I ran into one of these this past summer and had no idea what it was. Of course it was missing the very hard to find dual headlights which, would have persuaded made me to buy it for myself. 
It is a cool and graceful looking bike....not a tanklight but, damn close.

Very nice job!!!


----------



## Freqman1 (Dec 1, 2013)

A nice looking bike. Add a couple of Elgin decals and a bunch of pin striping and call it a day! I've got a couple of these in the resto que myself. V/r Shawn


----------



## stoney (Dec 1, 2013)

WOW. What a gorgeous bike. I love the colors. I have always loved those Miss America's. I had one years ago that needed restoration. I sold it because I just had too many projects. I have been sorry ever since.  Very nice job.


----------



## zedsn (Dec 1, 2013)

If you enlarge the photos she is full of pinstripes.


----------



## Freqman1 (Dec 1, 2013)

zedsn said:


> If you enlarge the photos she is full of pinstripes.

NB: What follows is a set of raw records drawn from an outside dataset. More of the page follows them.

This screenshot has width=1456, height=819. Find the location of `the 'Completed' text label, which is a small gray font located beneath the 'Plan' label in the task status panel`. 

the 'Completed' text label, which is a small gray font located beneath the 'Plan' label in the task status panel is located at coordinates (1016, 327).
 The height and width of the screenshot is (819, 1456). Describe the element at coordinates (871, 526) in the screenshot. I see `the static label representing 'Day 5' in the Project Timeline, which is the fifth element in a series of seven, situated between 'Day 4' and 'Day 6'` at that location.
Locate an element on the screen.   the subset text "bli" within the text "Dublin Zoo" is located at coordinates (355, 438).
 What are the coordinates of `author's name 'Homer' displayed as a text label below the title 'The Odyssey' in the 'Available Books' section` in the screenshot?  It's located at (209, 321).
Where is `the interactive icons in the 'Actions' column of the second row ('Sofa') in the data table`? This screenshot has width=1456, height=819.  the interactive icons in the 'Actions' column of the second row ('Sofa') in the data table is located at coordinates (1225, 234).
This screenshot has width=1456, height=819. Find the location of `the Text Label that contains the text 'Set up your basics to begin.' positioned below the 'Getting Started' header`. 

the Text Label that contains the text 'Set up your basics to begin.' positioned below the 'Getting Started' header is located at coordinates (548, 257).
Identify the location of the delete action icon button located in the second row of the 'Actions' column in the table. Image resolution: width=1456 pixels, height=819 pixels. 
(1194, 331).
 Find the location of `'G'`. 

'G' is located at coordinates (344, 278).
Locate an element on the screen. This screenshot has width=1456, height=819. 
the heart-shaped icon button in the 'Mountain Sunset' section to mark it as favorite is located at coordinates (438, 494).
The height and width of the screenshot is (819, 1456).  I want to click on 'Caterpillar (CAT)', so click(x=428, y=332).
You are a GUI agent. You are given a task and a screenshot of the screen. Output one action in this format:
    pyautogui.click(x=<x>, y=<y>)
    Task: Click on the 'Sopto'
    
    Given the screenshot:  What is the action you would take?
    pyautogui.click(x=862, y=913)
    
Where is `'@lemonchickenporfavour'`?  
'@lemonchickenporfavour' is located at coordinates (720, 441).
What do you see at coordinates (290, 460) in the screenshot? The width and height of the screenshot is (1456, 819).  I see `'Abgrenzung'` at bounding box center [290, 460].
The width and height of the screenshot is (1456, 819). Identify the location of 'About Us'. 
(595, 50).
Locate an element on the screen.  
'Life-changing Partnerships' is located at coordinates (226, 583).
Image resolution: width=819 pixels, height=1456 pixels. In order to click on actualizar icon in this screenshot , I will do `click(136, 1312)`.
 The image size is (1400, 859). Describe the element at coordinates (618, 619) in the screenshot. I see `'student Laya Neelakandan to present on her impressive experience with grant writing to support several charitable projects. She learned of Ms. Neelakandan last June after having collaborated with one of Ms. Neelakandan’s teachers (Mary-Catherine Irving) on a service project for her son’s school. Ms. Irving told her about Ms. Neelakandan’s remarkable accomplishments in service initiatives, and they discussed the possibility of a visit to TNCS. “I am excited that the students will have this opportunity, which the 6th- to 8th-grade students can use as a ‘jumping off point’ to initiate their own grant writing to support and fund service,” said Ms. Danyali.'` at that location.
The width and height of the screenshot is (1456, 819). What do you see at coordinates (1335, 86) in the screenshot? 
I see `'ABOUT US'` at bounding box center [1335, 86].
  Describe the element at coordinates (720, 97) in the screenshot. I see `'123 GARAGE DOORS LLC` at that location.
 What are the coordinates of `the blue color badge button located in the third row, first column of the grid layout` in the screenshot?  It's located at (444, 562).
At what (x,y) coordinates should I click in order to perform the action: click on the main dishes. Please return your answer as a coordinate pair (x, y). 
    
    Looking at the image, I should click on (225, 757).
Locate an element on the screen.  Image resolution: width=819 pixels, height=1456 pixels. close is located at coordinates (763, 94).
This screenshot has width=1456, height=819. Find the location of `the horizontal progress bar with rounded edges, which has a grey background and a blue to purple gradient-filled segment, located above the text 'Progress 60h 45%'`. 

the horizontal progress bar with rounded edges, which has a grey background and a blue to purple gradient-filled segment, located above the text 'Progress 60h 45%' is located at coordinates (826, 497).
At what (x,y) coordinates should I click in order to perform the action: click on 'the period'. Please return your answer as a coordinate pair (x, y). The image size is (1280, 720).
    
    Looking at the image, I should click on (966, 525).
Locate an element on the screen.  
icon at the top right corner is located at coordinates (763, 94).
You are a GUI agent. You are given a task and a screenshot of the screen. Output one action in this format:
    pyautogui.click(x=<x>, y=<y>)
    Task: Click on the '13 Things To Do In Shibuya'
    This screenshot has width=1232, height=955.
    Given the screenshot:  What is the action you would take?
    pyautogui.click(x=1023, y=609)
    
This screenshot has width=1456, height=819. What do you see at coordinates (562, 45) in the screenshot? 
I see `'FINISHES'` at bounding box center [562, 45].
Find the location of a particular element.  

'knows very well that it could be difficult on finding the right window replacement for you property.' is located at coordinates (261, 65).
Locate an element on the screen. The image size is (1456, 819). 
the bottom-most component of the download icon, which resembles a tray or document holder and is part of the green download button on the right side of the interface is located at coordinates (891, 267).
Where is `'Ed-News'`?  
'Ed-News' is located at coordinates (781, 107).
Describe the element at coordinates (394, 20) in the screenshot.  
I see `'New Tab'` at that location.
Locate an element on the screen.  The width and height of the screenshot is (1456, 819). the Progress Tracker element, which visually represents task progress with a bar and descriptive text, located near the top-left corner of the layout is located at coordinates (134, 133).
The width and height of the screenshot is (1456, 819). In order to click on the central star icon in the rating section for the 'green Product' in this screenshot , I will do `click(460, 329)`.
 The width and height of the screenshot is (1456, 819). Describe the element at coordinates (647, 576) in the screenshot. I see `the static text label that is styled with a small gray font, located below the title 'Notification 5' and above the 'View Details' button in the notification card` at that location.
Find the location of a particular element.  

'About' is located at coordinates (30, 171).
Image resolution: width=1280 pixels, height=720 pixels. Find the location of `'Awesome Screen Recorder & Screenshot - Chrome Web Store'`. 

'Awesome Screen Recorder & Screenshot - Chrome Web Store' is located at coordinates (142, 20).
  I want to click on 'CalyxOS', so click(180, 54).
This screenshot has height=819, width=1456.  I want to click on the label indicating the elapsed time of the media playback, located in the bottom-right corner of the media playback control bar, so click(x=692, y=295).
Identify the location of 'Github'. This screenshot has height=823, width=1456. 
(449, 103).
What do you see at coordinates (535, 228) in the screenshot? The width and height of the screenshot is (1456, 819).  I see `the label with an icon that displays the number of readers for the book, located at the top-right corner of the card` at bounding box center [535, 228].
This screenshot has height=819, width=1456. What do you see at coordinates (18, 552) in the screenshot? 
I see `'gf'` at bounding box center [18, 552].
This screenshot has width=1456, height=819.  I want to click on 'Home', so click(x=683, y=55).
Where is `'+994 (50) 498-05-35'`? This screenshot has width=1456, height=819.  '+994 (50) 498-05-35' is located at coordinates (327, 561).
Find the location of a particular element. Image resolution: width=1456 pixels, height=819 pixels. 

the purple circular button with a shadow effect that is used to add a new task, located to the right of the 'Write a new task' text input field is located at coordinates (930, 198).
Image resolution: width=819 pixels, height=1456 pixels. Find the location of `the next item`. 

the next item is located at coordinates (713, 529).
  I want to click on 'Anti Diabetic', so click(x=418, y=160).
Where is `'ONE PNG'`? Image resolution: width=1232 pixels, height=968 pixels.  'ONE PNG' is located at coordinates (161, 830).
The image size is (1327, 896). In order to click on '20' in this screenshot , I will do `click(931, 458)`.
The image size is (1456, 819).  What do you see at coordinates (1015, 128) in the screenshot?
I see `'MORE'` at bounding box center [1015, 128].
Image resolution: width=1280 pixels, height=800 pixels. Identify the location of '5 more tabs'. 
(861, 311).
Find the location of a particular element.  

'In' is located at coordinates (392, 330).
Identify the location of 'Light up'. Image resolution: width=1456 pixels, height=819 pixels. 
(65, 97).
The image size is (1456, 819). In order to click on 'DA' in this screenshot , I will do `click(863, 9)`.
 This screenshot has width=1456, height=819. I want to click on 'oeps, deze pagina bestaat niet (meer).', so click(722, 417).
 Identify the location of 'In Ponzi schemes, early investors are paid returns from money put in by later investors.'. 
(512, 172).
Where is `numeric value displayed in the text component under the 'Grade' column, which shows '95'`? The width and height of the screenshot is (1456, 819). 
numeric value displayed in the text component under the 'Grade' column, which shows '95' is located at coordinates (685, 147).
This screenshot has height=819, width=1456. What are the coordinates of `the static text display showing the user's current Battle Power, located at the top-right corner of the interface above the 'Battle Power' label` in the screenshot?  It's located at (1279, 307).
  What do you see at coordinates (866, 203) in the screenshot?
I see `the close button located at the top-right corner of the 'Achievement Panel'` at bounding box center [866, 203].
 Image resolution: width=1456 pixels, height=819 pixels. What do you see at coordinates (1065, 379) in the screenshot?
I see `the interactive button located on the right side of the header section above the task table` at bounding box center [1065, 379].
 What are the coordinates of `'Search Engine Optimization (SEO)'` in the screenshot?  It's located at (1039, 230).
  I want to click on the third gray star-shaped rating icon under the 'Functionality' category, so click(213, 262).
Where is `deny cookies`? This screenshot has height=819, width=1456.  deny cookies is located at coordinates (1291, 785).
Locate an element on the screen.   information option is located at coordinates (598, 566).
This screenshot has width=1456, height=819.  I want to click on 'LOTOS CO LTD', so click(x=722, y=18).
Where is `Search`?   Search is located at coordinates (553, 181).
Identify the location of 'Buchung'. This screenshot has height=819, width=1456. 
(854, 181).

Ah now I see them! Nice looking bike in an unusual color scheme. My original bike is maroon and white and so far everyone I've seen restored to original is that color combo. One of my bikes is a promotional model (single Delta front loader) which was only offered in deep blue. The other is a regular MA which I think I am going to do in either the two tone blue or green. V/r Shawn


----------



## zedsn (Dec 1, 2013)

The next step is to put a pair of signal pedals on her and finish up the lighting but I don't think that the horn or lights will ever work but the wiring is there.


----------



## Talewinds (Dec 1, 2013)

Beautiful bike Ed! The Miss America is one on my want-list also!


----------



## TammyN (Dec 1, 2013)

zedsn said:


> I was lucky enough to find an original Miss America seat. The pan is a little wider than the conventional girls elgin seat. The paint colors are not original but this is what I wanted to do the bike in. Took a few years to find all of the parts to finish her up.




Beautiful bike! Did you do the painting yourself?


----------



## zedsn (Dec 1, 2013)

Mike Burden from Lima Ohio was kind enough to paint her for me.


----------